Santos shares have been cut by a quarter to $9.20 in the space of the last few days — see yesterday’s Chanticleer column — amid fears for its balance sheet strength (it is raising capital in London) and the impact of lower oil prices on future cash flows right when it has to spend some $2.5 billion to finish the Gladstone LNG (GLNG) project by the end of next year. Santos’ investor seminar presentation highlighted how sensitive future cash flows from GLNG are to a falling oil price (the LNG we export to Asia is sold at a proportion of the oil price, known as the “slope”, generally somewhere around 0.15). Previously Santos had forecast cash flows to double to around US$3.2 billion in 2016, once GLNG was up and running. But that assumed an average oil price of US$100 a barrel. If oil were to trade at an average US$90 a barrel in 2016, Santos told investors, cash flows would only rise by 65% to some US$2.6 billion. In round figures, that’s half a billion dollars cash flow evaporating each year based on a US$10 per barrel drop in the oil price. Right now, of course, oil is trading much lower than that, below US$70 a barrel, and analysts are tipping it will fall further. Santos was keen to stress last week that the so-called “slope” was not linear under most LNG contracts, which include out-clauses for market volatility. Once built, LNG plants are prodigious cash cows and lower prices could paradoxically underpin Australian export competitiveness, but there is no doubt some fundamental assumptions are being redrawn and Santos and our other exporters will be pinning their hopes on an oil rebound, sooner rather than later.

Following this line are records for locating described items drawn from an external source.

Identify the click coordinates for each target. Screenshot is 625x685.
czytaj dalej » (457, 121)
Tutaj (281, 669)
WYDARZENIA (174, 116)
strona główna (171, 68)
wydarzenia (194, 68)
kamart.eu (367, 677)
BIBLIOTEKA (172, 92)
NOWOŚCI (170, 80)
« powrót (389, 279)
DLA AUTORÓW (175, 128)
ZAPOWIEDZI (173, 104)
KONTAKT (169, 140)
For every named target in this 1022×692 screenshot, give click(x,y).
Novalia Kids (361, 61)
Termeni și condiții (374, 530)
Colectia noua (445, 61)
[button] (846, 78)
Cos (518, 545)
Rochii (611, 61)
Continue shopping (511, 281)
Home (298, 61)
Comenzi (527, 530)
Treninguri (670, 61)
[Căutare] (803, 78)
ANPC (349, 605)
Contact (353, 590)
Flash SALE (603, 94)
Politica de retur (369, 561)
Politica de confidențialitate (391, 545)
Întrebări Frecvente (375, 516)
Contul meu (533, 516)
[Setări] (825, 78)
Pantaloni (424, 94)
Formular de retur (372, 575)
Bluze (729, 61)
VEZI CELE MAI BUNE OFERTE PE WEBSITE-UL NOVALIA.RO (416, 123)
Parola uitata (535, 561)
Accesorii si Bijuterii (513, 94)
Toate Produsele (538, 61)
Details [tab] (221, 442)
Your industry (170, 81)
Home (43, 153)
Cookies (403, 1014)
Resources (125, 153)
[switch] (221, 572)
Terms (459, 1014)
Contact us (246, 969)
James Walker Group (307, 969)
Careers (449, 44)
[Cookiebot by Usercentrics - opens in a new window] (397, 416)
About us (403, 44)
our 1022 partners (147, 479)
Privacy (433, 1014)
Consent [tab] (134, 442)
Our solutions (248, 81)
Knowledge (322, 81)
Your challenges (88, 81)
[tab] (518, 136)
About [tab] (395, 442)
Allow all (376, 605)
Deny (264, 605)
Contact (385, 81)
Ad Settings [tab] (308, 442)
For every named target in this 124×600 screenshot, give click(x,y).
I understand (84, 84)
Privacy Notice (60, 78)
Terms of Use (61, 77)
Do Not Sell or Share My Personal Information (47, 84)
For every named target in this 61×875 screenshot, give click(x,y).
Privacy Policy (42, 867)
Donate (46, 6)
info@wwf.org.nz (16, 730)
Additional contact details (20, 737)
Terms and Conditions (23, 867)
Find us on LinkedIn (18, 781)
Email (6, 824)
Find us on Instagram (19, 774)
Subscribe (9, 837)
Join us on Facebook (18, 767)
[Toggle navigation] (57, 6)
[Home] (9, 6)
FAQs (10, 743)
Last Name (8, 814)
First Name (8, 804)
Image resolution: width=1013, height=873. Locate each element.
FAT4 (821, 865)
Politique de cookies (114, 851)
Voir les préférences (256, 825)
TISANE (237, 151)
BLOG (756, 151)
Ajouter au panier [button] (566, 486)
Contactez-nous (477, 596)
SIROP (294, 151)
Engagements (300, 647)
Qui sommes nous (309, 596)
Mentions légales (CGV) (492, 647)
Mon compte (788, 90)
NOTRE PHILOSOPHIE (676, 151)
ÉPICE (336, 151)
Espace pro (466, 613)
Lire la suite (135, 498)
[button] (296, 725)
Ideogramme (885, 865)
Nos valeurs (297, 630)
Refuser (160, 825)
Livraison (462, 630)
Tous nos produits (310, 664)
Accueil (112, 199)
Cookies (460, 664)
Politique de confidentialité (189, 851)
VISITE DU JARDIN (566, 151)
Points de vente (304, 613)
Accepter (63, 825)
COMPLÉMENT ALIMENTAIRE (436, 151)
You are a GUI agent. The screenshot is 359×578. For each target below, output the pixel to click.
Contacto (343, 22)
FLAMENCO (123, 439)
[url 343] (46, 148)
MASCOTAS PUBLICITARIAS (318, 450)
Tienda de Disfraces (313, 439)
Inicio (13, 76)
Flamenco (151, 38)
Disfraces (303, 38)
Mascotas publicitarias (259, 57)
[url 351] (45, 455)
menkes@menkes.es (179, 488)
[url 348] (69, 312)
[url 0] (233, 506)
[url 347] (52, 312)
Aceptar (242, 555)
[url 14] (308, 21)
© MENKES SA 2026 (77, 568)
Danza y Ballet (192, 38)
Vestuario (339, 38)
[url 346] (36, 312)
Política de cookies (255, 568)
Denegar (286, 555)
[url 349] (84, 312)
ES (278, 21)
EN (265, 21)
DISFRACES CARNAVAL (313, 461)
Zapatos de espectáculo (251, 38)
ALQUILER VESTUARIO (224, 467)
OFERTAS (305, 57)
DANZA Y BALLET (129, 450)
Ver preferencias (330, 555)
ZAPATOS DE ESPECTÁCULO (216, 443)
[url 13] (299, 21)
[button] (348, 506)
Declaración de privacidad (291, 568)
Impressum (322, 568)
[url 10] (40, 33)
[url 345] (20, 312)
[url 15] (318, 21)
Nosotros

Put simply, the appetite for remote, expensive, longer-dated shale gas exploration programs could be disappearing fast. It has been widely observed that the Saudis’ objective at last week’s OPEC meeting was to undermine US shale oil production, whatever the cost. Our own shale gas boom could be so much collateral damage.
Still a lot of questions on fugitive methane emissions from shale gas.
And don’t forget Linc Energy poking around the Arckaringa Basin.
In answer to the question posed by your headline:
Yes
Agreement with Tyger as would apply that to a lot of other minerals, ores, as well as plants that we are ripping out of country with no thought for the morrow.
Coal, iron ore etc doesn’t rot or grow stale if left for the next generation.
And our exhausted soils could benefit from a rest from the hard hooves of OVIS & BOVIS, not to mention the nutrient & water we export with every tonne of rice or wheat.
Coat & cloth springs to mind.
“The next generation.” There’s the rub, innit, AR.
One of the most disturbing things I find about the AGW debate – and this is clearly related – is how the care-factor goes down with age. All these old farts telling us WE don’t have to worry about it. Wrong pronoun.
Meanwhile, Gen Y? Selfish and narcissistic to the core apparently. Can’t imagine where they got that from.